PRIDE AND EGO VS. HUMILITY AND MODESTY
However, there is a possible way out of this dilemma: Buddhism and Objectivism don't have the same ego concepts, so they are talking about (somewhat) different things. The Buddhist concept of ego seems to have similarities to the psychoanalytic one, referring mostly to internalized limitations, habits, tastes, conventions, taboos and soforth that have been automatized and learned by social osmosis from childhood and on. These are self-reproducing and self-maintaining limitations on everyone's cognitive and behavioral functions, preferences and values, preventing people from living consciously and first-hand. Also Objectivists and Randians are opposed to such limitations.
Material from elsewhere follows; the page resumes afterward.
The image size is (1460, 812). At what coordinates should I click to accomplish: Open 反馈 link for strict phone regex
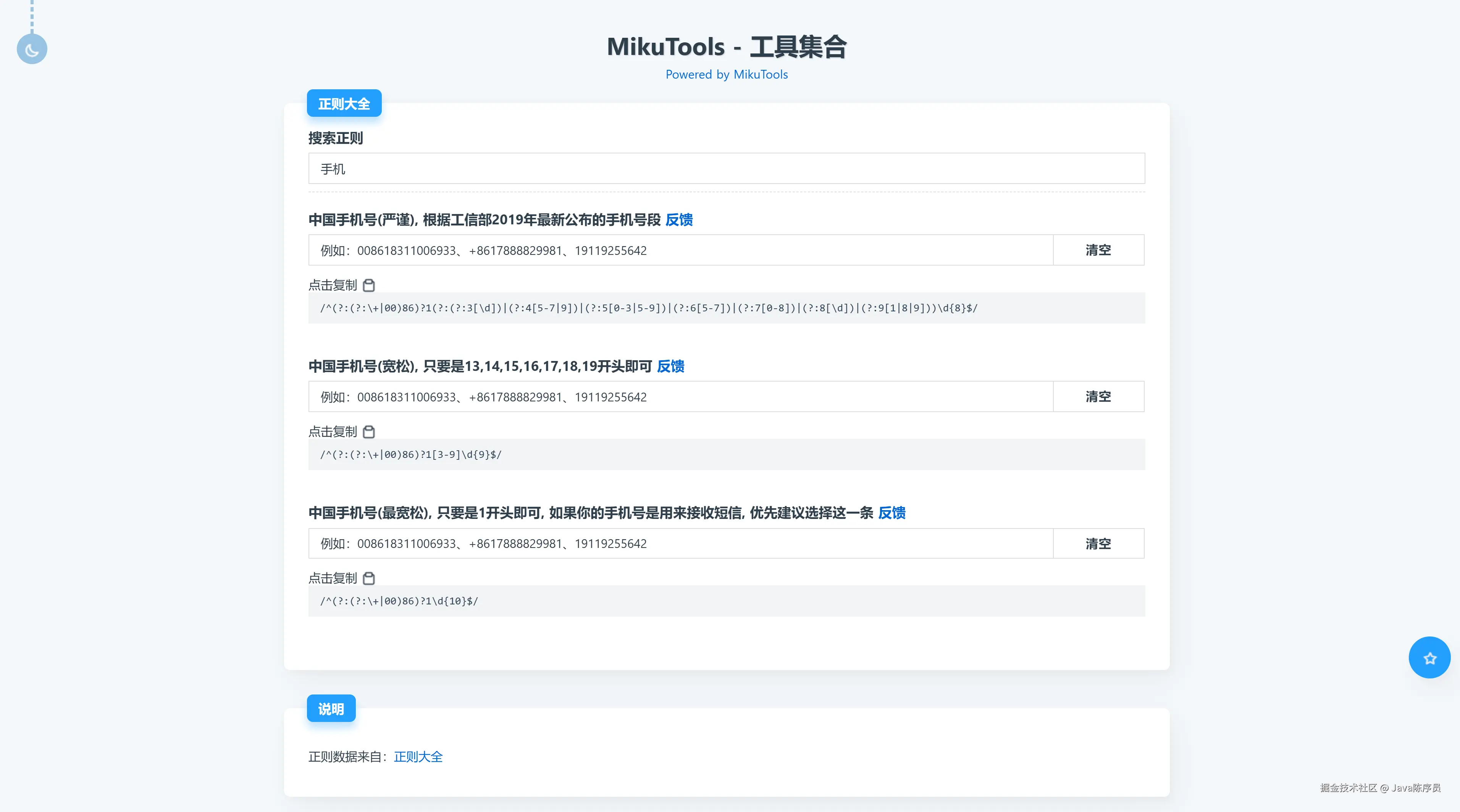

Processes and functions that Objectivists consider cognitive aspects of an independent, self-made value-based ego are differently conceived by Buddhists, as processes and functions that liberate an individual from a more static or locked ego created and maintained by involuntary social conditioning. Similarly, when Buddhists criticize pride, they seem to be mostly referring to what Aristotelians would identify as conceit, boastfulness, and a lack of sensitivity, rather than nobility and the great soul. Once one starts speaking about what nobility consists of and what capacities and characteristics a great soul must possess, previously obscured similarities between Buddhism and Objectivism may emerge.